Like many people studying or working in mental health, I hear the current cacophony of cries for help and see the explosion of demand for support and services - some of which have been themselves hit by COVID sickness rates, scaled back whilst resources are diverted elsewhere (with good intentions but terrible consequences) and getting overwhelmed by the sheer volume of desperate requests for help. This demand will naturally increase now in 'lockdown #3' but my biggest worry is what happens from the end of this lockdown. What is the long term plan? What is being done now to gear up for the mental health long COVID that will be with us for years? What are doing to get ready for the painful future we have ahead?
I am training now to become a psychotherapist - hopefully qualifying in the summer of 2022 - and am constantly thinking about what COVID will mean for my future clients and for my practice. What do I need to be doing now and in the coming months to get ready to help and support people who will be living with the long term mental health effects of COVID and what can the NHS, employers and charities be doing to refocus and resource so much of their mental health offer?
It doesn't take long to draw up a list of the types of issues that will likely dominate mental health demand, including for talking therapies, for years to come. Much of this is not new but will present with a fresh potency and pain, as it will be felt and experienced through this hideous, vicious virus:
- Loneliness - in part driven by the social distancing, shielding and the forced separation we have endured
- Relationship breakdown - impacted by the stresses and strains that COVID and the changes to lifestyles/living arrangements that have brought
- Loss - of our chance to say goodbye to people we love and to some of our pleasures, freedoms and friendships
- Grief - of people we love and people who love us
- Addiction - people turning to or returning to a range of damaging patterns of addiction, including to alcohol, drugs and food
- Physical health - for some driven by cancelled medical appointments, operations and treatments - and for others who have struggled to get out for exercise or to achieve a healthy work-life balance or healthy diet during these awful months
- Fear - of sickness; of infection; of each other
- Isolation - from the people and things that previously gave us joy, energy and light
- Trauma - not just from the direct suffering from the virus in care homes and hospitals but also including from the horror of domestic violence in homes the length and breadth of the country
- Death - by suicide but also as a result of crimes committed under the cover of lockdowns
This list could go on and on and on. Everyone will have their own worries about what COVID could mean for them and their family. I know that for me it has meant significant fear for myself, Dr and Miss J, but mostly for those close to me who are older and more vulnerable to getting this disease and with it being handed a death sentence.
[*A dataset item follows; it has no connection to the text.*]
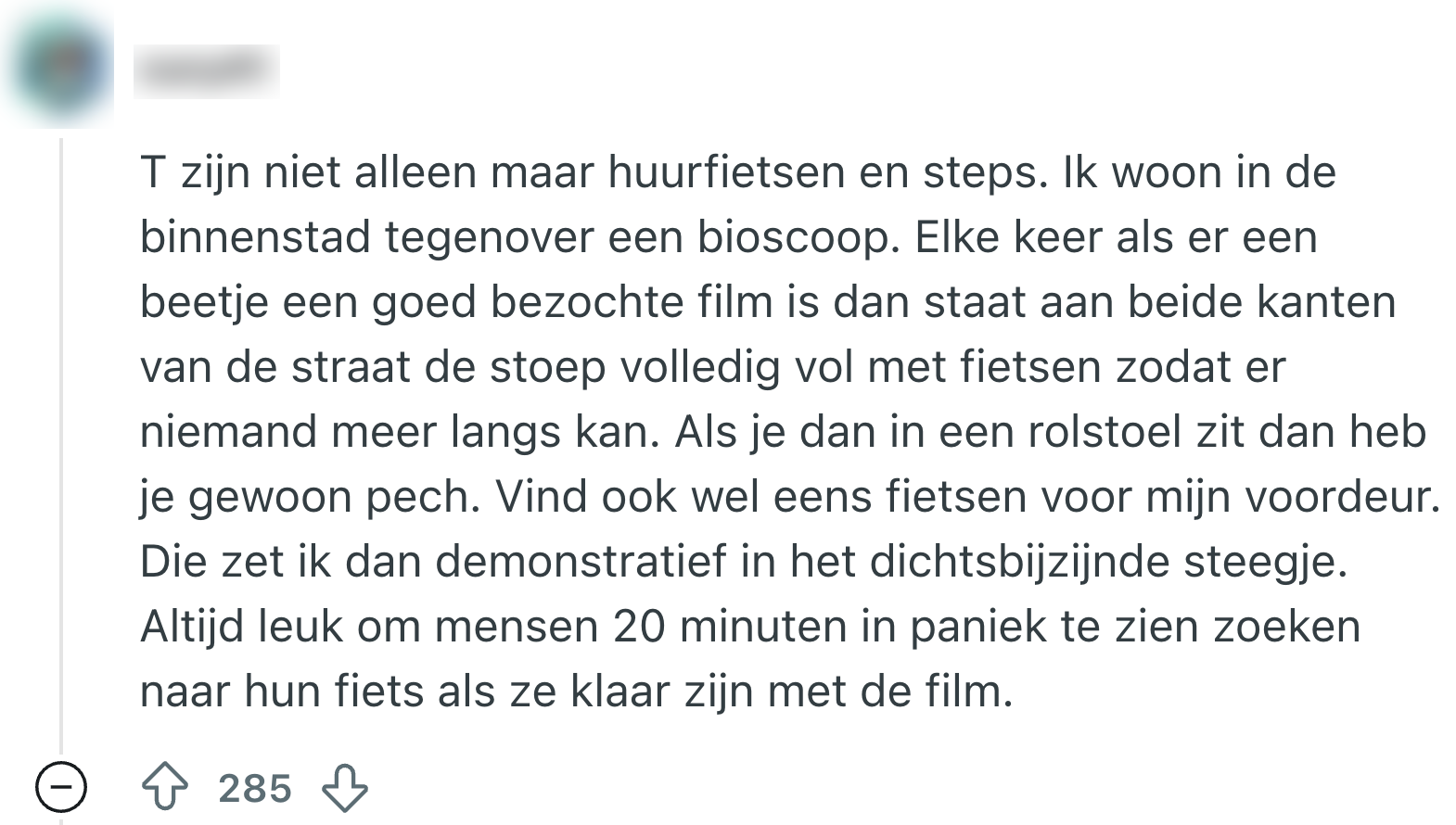Upvote the comment about huurfietsen
The width and height of the screenshot is (1456, 825).
point(164,788)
I am struck too by this list and by the impact that COVID has had on just one group of people across our society; those working in the NHS caring for those struck down and giving everything of themselves and then some to keep those we love alive. Their traumatic experiences are hard to fully comprehend even when we try through our clapping and tears.
The light at the end of the tunnel of the virus is the vaccine and I am full of hope about this, especially for those most of risk from its deadly grip. But when this light appears we will face a much longer darkness and be living with the long-term affects of COVID for years to come. The pain has only just begun and we need help to be on hand for every child and every adult across the country to help us all recover - not just our wallets and daily lives but our hearts and souls.
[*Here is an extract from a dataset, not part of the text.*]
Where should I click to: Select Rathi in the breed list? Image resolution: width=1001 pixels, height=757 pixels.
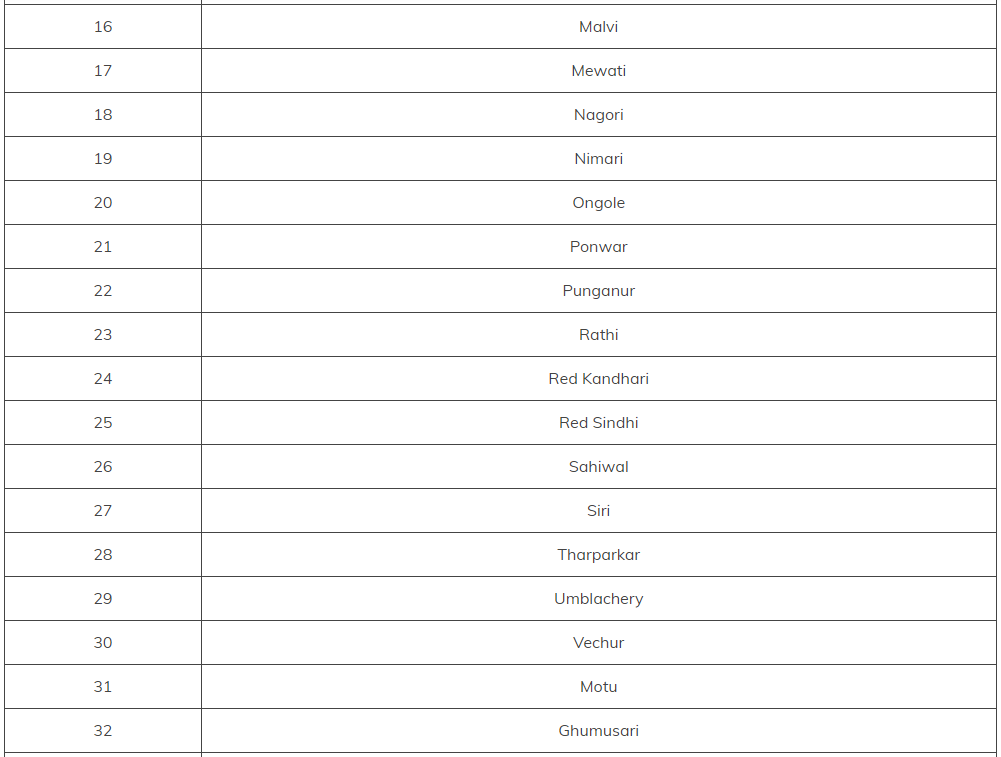598,335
I am sick of weasel words and empty promises about the future of mental health services and support. As a country we are already on the back foot as this mental health crisis worsens. We need action. We need a plan. We need to get moving.
If the last ten months with its lockdowns and restrictions have been the COVID earthquake, the looming mental health crisis are the long COVID aftershocks and tragically we know that this is often where the most damage is done.